A key success factor for the project was stakeholder engagement. The project team led 13 working groups to map current and future state processes. Within these working groups, over 270 subject matter experts participated in virtual meetings, creating one dataset to meet best practice guidelines, legislative compliance and the needs of acute, sub-acute and aged care reporting. As the first SVHA enterprise-wide solution, many specialities were brought together, establishing a number of communities of practice.

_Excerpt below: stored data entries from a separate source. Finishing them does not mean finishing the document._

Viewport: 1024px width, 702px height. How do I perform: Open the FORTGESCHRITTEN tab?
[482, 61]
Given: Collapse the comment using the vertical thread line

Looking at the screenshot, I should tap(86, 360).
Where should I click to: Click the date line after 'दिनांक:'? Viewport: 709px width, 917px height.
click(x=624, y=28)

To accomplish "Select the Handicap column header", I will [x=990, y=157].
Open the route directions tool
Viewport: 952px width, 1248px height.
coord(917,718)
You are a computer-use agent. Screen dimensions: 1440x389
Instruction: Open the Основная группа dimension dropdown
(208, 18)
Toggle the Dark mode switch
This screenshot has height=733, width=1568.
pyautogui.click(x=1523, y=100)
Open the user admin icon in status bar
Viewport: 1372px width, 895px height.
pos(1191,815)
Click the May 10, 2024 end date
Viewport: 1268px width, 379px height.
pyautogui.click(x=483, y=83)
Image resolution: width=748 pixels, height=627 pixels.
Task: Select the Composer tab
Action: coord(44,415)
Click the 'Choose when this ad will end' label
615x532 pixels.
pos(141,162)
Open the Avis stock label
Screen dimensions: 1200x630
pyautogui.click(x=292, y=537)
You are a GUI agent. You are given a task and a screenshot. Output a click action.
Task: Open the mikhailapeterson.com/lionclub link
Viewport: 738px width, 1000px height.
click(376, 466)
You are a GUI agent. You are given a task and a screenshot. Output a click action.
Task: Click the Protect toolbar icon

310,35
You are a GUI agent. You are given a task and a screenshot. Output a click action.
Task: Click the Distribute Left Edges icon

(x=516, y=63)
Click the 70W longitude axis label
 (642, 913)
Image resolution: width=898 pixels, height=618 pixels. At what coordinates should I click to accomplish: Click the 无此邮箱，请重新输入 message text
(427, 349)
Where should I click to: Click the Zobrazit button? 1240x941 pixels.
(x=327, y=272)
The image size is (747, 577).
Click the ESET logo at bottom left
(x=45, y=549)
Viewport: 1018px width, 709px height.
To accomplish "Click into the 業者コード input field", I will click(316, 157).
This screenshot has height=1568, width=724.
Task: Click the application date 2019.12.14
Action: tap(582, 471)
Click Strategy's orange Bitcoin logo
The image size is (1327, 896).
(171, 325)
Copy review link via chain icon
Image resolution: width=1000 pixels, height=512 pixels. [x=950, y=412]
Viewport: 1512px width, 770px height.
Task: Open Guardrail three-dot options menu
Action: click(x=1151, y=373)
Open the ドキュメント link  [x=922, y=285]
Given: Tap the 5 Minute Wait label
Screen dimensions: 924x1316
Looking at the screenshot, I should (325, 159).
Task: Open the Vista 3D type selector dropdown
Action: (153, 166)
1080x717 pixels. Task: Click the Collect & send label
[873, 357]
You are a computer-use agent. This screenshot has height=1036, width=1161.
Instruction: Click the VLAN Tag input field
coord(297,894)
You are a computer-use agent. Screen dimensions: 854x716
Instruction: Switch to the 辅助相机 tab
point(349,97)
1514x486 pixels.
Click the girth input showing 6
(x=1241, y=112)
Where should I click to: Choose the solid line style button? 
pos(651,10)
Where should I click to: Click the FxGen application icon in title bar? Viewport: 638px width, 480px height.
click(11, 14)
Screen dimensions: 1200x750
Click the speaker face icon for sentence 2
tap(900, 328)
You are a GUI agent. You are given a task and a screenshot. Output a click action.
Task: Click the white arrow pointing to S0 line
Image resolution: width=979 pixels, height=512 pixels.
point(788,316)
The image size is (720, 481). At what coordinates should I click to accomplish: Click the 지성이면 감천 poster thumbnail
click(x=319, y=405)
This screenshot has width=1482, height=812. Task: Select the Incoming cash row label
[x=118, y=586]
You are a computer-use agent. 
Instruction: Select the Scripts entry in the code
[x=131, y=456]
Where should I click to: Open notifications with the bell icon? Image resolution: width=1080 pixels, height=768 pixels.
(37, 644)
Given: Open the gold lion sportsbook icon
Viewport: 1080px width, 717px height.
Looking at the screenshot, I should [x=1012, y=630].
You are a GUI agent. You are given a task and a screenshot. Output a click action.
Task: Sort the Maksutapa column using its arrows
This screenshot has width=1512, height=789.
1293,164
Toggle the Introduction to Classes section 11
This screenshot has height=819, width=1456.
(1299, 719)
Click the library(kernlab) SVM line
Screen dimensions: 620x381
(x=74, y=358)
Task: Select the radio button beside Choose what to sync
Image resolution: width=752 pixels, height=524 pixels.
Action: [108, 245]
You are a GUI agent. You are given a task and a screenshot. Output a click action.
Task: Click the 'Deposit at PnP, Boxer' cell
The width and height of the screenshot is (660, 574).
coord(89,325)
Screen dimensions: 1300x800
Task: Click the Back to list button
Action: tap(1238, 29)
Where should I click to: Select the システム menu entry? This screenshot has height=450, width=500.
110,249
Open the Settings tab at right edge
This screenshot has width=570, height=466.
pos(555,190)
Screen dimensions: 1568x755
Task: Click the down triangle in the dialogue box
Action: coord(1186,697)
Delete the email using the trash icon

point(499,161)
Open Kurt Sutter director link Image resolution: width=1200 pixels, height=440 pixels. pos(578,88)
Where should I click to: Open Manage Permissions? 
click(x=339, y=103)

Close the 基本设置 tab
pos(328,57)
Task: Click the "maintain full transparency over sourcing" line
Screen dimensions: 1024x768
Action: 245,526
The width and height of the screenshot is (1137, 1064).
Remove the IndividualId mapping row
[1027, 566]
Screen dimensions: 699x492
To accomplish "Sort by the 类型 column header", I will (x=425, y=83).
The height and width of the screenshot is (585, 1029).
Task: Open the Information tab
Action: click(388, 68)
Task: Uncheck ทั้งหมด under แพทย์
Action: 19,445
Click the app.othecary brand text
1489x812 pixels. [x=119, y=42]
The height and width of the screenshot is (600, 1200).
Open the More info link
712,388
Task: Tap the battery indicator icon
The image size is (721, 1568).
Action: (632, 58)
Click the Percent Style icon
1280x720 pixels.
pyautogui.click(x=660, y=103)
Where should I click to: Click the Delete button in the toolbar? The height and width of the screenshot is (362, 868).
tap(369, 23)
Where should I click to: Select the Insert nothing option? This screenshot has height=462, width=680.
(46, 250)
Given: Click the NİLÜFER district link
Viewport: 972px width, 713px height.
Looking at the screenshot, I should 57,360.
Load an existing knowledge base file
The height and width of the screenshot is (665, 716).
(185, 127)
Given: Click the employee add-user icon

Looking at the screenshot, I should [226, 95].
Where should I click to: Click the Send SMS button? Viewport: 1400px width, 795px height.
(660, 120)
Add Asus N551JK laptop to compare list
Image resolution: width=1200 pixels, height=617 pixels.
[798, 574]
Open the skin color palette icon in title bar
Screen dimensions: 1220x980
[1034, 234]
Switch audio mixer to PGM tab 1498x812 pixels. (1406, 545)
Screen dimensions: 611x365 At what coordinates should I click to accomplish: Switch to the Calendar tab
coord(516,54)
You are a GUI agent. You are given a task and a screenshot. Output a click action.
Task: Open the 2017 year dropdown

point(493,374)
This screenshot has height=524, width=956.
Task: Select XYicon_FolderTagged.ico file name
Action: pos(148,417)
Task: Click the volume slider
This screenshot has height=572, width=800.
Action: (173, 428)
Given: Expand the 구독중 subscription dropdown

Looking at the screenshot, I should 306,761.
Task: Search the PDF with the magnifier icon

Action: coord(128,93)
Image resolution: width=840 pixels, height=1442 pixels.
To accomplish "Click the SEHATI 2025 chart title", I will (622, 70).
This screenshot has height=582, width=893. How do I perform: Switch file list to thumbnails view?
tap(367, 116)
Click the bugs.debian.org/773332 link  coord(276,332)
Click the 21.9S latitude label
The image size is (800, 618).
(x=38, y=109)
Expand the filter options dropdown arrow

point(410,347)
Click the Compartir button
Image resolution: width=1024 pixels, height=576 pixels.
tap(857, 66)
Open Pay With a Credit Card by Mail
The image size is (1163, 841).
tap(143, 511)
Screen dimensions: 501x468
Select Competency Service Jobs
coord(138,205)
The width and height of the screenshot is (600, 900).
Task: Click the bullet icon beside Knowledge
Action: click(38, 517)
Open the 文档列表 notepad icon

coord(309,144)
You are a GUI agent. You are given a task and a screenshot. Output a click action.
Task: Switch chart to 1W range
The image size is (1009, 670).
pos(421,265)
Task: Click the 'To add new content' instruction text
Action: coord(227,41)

Data standardisation for informed decision-making

To consolidate the technical design — building, testing, integration and migration came next, bringing RiskMan to fruition. This platform became the first enterprise cloud-based solution at St Vincent’s, using support from our RiskMan application vendor RLDatix, business partner NTT, and our Digital and Technology teams. Pursuing an agile, innovative culture that embraced change meant the implementation could move to a division-based approach and meet new and emerging issues, including COVID-19 outbreak responses and challenges. This large-scale engagement with the business accelerated our implementation of RiskMan and transition to BAU.

The standardisation of our RiskMan data has enabled our teams to make just and informed decisions, influencing our continuous improvement cycles. In the last six months alone, we have managed over 36,000 events (incorporating incidents, hazards and general feedback), allowing the clinical governance teams to analyse consistent themes across our sites.

Supporting the community

This project has united 23,000 staff members, building organisational integrity, while advancing our St Vincent’s healing ministry. RiskMan gives the staff a voice to safely support our wider community from harm, both now and into the future.

In exciting news, St Vincent’s will be presenting the RiskMan application implementation at the International Society for Quality in Healthcare in Brisbane this year. To be held from 17–20 October 2022, the ISQua brings together over 1500 key decision-makers from over 80 countries to share their expertise and knowledge in health care quality and safety improvement.